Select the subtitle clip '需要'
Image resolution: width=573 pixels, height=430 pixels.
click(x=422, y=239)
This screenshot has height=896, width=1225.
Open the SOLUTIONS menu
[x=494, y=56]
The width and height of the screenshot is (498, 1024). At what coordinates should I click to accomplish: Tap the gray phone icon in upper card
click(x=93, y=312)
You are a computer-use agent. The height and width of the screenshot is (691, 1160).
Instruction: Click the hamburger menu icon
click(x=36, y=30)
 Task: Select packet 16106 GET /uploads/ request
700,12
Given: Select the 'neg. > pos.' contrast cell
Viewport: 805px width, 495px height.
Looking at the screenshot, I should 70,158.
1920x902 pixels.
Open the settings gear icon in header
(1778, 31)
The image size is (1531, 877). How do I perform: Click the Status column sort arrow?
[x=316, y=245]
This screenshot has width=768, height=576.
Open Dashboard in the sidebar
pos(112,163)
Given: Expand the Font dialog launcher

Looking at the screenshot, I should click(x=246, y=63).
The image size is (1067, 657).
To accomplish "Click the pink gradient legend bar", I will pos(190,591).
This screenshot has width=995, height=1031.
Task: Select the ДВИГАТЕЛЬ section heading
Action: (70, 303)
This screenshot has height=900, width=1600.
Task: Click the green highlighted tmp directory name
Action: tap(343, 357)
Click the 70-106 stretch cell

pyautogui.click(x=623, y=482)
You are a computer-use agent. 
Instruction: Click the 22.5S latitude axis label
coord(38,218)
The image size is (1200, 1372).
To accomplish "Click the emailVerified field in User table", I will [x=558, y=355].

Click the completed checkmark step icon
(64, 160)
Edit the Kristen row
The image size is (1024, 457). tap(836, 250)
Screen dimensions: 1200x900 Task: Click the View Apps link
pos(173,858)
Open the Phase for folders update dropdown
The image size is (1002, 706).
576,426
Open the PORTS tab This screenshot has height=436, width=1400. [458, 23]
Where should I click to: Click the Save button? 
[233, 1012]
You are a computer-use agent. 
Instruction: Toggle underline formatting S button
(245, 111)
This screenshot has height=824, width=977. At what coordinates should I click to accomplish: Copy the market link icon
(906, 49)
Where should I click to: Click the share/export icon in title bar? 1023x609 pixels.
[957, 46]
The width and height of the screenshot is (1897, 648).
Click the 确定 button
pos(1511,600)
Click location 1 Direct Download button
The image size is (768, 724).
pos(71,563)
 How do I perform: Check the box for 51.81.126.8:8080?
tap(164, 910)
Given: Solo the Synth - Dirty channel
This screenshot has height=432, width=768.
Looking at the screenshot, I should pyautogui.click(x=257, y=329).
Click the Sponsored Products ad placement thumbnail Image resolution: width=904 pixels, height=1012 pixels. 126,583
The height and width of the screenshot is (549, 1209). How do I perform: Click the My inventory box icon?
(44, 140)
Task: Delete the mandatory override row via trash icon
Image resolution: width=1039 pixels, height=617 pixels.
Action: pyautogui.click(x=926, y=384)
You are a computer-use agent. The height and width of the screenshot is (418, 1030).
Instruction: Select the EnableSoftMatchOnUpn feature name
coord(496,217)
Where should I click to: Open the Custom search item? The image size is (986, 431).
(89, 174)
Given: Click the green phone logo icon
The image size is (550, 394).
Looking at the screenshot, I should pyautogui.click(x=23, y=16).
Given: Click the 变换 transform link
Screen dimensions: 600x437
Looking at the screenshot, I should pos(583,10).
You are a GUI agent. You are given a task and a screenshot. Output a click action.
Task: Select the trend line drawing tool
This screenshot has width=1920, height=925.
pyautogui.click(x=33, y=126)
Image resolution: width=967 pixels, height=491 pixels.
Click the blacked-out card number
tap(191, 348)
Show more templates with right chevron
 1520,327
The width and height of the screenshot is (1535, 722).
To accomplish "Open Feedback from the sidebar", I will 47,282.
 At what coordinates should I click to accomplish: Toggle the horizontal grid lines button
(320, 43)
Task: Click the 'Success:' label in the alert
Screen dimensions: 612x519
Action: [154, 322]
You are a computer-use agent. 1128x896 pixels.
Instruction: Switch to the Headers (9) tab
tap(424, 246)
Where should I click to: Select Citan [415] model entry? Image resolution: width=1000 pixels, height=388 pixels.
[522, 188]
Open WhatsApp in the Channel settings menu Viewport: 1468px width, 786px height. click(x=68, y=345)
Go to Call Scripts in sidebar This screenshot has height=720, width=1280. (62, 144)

> Exercise description
In the records above, each line with the string "computer" should be copied.

> Result for this exercise
You are a computer-use agent. The height and width of the screenshot is (691, 1160).
You are a computer-use agent. 
You are a computer-use agent. 
You are a computer-use agent. The height and width of the screenshot is (418, 1030).
You are a computer-use agent. 1128x896 pixels.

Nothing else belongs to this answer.